THE PLOT THUS FAR
In the far future, a highly sexual woman is tasked with finding and stopping the evil Durand-Durand. Along the way she encounters various unusual people.
WHAT WE THOUGHT
Jane Fonda used to be quite the sex symbol. I mean that if you take a look at “Cat Ballou”, “Barefoot in the Park” or “Barbarella”, you will be overcome by her beauty. But, like all things…beauty passes. Her ability to do quality flicks seems to have also passed, seeing as how she came out of retirement to do “Monster in Law”. This is the woman who kicked unholy ass in “Klute” and “Coming Home”, and she returns to do “Monster in Law”. It’s a waste. But, there are always the highlights of her glory days. And, this film is one of them.

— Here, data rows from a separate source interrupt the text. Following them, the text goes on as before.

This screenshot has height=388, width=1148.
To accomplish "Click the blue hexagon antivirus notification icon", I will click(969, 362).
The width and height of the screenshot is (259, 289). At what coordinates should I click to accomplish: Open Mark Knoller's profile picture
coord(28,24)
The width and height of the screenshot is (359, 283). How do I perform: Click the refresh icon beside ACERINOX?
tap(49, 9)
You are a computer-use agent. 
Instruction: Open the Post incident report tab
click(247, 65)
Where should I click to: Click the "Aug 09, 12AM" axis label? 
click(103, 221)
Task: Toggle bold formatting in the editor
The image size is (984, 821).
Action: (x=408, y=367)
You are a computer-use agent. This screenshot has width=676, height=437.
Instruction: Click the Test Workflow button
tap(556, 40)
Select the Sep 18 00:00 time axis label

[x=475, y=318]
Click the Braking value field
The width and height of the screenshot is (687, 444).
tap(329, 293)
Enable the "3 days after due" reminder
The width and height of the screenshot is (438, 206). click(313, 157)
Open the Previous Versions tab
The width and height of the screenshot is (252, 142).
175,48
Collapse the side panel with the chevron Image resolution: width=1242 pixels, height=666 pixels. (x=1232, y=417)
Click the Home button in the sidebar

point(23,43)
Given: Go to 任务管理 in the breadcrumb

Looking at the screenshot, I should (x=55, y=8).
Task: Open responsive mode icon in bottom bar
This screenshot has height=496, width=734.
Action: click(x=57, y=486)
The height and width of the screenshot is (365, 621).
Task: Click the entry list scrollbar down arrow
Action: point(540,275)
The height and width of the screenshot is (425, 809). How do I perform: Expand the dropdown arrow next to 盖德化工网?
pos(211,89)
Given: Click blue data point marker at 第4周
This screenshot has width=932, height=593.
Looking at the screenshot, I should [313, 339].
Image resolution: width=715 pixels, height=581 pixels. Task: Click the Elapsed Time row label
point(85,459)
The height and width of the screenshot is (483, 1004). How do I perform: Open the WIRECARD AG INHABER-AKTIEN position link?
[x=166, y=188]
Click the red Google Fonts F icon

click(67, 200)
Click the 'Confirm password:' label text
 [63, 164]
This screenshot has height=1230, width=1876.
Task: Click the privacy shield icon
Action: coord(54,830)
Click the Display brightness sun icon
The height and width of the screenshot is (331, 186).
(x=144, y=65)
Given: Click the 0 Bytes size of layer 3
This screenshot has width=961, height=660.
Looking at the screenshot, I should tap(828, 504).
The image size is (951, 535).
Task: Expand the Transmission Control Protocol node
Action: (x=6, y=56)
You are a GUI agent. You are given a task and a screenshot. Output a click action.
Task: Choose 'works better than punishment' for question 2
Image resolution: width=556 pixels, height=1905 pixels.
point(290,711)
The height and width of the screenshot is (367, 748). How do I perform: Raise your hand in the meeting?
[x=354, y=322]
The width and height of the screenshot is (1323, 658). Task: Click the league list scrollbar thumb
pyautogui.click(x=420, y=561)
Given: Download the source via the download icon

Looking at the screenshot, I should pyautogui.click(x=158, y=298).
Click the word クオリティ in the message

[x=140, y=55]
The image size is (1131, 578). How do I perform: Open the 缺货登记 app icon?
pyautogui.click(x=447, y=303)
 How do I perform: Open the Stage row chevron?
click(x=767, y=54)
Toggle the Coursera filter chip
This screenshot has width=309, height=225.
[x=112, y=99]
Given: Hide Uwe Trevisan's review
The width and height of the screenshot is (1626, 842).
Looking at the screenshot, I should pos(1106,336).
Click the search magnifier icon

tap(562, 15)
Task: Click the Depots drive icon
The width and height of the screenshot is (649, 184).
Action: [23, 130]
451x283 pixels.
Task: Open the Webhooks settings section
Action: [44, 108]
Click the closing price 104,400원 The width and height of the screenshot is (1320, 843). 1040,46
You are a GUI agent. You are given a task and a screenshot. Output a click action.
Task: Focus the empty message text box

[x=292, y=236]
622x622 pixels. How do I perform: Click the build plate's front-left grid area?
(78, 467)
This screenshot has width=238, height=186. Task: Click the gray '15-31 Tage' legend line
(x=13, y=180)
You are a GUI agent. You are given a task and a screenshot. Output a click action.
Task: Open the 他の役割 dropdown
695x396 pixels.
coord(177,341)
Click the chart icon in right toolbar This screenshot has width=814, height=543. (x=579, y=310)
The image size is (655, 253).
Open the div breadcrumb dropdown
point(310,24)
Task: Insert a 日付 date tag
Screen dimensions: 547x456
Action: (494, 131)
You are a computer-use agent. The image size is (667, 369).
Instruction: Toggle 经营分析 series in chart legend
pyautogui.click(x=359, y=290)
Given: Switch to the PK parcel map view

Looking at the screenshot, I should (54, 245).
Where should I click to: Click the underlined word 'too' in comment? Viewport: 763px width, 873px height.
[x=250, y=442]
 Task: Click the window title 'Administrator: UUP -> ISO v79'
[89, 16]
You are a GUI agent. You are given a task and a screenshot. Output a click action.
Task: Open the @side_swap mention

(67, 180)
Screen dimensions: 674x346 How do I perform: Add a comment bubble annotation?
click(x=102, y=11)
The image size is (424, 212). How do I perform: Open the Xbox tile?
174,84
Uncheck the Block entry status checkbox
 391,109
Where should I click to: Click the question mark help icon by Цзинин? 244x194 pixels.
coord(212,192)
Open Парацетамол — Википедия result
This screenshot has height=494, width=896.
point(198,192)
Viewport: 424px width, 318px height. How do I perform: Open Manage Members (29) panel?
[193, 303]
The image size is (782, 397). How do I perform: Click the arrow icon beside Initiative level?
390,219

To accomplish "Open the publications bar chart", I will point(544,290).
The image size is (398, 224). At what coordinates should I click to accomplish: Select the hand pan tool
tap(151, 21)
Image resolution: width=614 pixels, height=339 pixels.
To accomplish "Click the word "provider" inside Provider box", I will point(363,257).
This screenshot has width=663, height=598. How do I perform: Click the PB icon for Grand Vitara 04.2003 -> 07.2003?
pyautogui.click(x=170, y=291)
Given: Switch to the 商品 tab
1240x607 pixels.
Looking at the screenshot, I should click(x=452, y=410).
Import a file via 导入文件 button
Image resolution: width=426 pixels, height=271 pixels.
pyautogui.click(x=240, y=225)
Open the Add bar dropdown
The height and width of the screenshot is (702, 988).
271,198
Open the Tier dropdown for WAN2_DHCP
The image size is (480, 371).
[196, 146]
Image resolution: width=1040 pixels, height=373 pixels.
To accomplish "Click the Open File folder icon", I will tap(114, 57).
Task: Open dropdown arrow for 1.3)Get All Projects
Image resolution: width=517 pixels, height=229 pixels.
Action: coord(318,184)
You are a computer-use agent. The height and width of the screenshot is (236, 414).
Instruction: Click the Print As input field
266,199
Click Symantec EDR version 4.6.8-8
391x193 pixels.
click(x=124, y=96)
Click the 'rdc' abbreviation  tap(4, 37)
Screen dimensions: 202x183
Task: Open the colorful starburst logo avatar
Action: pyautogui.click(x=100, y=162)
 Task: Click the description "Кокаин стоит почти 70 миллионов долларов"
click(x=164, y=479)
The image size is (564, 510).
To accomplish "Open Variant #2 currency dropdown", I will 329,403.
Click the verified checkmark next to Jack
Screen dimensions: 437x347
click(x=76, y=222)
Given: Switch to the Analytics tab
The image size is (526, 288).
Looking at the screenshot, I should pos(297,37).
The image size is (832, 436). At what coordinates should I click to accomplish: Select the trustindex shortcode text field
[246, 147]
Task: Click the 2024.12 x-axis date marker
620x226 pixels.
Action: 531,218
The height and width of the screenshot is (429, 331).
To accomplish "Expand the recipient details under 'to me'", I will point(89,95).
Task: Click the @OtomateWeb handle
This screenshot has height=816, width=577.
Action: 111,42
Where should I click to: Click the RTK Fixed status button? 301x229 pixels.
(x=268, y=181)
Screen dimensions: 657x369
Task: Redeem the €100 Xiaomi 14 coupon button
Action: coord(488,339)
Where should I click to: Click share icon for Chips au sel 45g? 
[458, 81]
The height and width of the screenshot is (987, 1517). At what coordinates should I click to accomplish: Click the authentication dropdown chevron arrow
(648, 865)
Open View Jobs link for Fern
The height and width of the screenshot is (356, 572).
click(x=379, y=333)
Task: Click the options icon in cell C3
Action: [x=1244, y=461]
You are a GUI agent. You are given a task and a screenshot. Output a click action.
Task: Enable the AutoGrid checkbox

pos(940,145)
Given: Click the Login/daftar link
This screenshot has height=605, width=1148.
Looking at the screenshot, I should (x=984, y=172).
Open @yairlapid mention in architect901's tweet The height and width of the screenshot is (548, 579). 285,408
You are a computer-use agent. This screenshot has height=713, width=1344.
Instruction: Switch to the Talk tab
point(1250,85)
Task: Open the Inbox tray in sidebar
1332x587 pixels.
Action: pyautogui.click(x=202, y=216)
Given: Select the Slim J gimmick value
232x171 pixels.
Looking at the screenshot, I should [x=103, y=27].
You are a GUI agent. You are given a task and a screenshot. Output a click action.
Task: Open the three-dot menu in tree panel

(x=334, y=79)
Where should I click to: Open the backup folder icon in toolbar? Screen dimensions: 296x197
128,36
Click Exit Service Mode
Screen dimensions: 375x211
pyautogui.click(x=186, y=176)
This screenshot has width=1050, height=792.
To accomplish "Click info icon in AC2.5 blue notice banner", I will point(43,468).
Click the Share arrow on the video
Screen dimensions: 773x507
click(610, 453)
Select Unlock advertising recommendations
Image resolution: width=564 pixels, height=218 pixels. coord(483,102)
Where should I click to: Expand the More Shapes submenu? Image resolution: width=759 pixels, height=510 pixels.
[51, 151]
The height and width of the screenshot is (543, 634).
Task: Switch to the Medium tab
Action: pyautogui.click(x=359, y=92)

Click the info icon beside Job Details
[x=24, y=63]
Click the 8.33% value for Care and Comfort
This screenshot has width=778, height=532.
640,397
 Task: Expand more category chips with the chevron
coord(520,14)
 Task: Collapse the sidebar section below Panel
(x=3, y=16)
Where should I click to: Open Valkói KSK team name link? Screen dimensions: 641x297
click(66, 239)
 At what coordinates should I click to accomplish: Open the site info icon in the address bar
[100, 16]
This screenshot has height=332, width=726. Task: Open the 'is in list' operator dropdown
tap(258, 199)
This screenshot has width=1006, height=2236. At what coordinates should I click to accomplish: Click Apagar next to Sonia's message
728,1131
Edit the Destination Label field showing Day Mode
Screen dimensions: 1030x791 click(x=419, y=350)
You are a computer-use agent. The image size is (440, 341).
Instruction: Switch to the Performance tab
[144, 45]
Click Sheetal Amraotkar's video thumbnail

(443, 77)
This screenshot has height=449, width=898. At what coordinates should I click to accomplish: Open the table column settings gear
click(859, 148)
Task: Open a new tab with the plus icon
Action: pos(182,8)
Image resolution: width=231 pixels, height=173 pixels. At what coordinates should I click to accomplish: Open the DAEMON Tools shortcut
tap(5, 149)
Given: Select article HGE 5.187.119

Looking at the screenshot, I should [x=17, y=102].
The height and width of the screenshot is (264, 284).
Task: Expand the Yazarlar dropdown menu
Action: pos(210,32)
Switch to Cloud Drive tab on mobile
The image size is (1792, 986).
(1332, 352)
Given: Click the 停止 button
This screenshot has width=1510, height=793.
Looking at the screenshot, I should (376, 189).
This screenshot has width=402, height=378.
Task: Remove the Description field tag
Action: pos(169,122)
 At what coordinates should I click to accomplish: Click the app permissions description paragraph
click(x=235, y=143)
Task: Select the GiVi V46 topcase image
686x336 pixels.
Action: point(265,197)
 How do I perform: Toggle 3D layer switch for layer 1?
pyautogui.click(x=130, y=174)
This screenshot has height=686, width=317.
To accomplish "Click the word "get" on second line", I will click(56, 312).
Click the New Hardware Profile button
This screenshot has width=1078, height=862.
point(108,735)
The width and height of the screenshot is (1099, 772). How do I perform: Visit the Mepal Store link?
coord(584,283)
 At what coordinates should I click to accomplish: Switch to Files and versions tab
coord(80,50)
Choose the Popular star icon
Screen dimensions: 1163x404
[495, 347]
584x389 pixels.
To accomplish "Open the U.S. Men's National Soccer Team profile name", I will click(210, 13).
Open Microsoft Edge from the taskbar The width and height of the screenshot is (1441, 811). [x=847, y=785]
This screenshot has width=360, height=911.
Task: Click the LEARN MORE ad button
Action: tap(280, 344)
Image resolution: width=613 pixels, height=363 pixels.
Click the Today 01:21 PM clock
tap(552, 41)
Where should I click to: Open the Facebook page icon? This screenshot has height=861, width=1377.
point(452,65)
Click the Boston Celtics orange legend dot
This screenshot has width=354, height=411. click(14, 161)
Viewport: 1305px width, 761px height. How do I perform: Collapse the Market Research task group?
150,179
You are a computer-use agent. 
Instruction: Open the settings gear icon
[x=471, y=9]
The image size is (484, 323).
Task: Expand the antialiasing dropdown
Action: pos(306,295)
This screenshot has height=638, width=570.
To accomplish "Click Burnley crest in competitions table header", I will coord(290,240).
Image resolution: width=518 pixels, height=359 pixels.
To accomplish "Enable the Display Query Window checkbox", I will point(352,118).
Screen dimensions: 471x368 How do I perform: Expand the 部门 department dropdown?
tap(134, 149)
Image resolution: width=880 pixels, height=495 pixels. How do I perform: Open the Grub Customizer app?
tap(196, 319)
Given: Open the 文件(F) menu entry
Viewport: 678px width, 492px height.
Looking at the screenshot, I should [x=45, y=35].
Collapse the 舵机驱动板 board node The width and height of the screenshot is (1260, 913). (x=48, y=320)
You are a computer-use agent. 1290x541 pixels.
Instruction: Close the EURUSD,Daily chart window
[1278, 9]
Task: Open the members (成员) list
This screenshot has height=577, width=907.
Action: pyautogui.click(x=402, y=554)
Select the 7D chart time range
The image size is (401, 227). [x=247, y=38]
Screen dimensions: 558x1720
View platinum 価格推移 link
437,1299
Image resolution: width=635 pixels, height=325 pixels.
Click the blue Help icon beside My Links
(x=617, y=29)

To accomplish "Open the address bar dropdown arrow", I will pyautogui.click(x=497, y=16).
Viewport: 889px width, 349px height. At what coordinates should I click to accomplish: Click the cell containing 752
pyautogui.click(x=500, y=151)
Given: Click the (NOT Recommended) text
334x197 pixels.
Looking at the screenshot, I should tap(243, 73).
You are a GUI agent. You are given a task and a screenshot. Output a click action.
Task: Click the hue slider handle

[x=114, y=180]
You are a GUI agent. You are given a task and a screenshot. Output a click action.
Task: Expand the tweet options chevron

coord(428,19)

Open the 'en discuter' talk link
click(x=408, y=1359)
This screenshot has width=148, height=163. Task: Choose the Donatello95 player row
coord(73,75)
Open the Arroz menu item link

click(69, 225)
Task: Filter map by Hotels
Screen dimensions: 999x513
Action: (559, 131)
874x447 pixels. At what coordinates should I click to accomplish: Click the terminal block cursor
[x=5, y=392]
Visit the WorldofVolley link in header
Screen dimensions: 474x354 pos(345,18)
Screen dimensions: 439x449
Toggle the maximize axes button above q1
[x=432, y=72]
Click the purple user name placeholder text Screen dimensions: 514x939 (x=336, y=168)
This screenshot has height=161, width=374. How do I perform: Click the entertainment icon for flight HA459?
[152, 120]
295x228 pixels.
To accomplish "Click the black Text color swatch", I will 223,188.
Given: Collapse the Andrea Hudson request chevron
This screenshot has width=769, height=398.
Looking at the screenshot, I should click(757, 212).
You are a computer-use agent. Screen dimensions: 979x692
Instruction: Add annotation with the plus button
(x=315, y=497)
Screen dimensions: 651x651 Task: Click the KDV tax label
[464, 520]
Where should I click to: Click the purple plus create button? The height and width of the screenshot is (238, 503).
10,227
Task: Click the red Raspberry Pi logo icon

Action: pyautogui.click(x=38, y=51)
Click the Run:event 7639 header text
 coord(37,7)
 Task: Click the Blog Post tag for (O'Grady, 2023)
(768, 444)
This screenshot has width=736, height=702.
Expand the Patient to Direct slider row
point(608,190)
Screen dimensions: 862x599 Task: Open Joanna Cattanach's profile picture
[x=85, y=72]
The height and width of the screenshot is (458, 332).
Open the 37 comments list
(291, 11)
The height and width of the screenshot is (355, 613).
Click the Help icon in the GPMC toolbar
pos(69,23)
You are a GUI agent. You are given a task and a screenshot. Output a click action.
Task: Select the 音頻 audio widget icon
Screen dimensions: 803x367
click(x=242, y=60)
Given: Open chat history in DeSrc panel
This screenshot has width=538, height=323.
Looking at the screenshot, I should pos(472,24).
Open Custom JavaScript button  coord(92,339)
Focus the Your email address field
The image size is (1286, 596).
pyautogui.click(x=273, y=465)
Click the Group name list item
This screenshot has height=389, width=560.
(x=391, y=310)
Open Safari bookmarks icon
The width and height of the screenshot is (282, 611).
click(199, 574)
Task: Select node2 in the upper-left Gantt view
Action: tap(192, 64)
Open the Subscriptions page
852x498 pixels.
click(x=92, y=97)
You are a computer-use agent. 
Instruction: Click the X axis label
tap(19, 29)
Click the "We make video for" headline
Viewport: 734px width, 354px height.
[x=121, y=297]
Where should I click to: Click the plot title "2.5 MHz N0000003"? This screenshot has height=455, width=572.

After a brief sexual encounter with Mr. Hand, Barbarella is on her way. She soon meets Pygar (John Phillip Law), a blind angel who serves as her flying companion. Of course, they have sex before too long. The two end up going to SoGo, in order to rescue Durand Durand. It’s not long before they run into the evil Black Queen (Anita Pallenberg). What comes next is an orgasmic torture device and various other scenes of sexual debauchery. “Barbarella” is a one of those flicks that are influential to a select few. You can find its disciples in the numbers of Duran Duran, Terry Southern and Roman Coppola. Hell, Roman Coppola’s film “CQ” was practically an entire tribute to “Barbarella”. The sex, the science fiction and the freaky freedom make this film into its own bizarre experience. Sure, “Danger Diabolik” and “The Magic Christian” touch upon similar themes, but nothing beats the fun of this film.
Still, “Barbarella” holds a special place in my heart. It was one of my first introductions to international cinema. Sure, Paramount picked it up in the US and conveniently re-released it when “A New Hope” came out, but it’s still a very European film. When you watch it, you can see the influence of Italian cinema and the French new wave. It’s a film about freedom vs. American releases about talking apes and calculating computers that plot to ruin your space odyssey. Most importantly, it’s the Sci-Fi film that brought tits into the genre. Where would flicks such as “Species” and “Flesh Gordon” be without the ground broken by “Barbarella”? Nowhere, that’s where. It was revolutionary in its attempts to take a genre from Saturday matinee to full fledged Adult wonderland.
The Blu-Ray comes with a trailer as its sole special feature. The A/V Quality is flawless with a perfect 1080p transfer. However, I found that the Dolby TrueHD 5.1 track showed great depth and range for being an older flick. However, dialogue came across way too soft at times where I needed that extra oomph. In the end, I’d recommend a purchase to classic camp fans.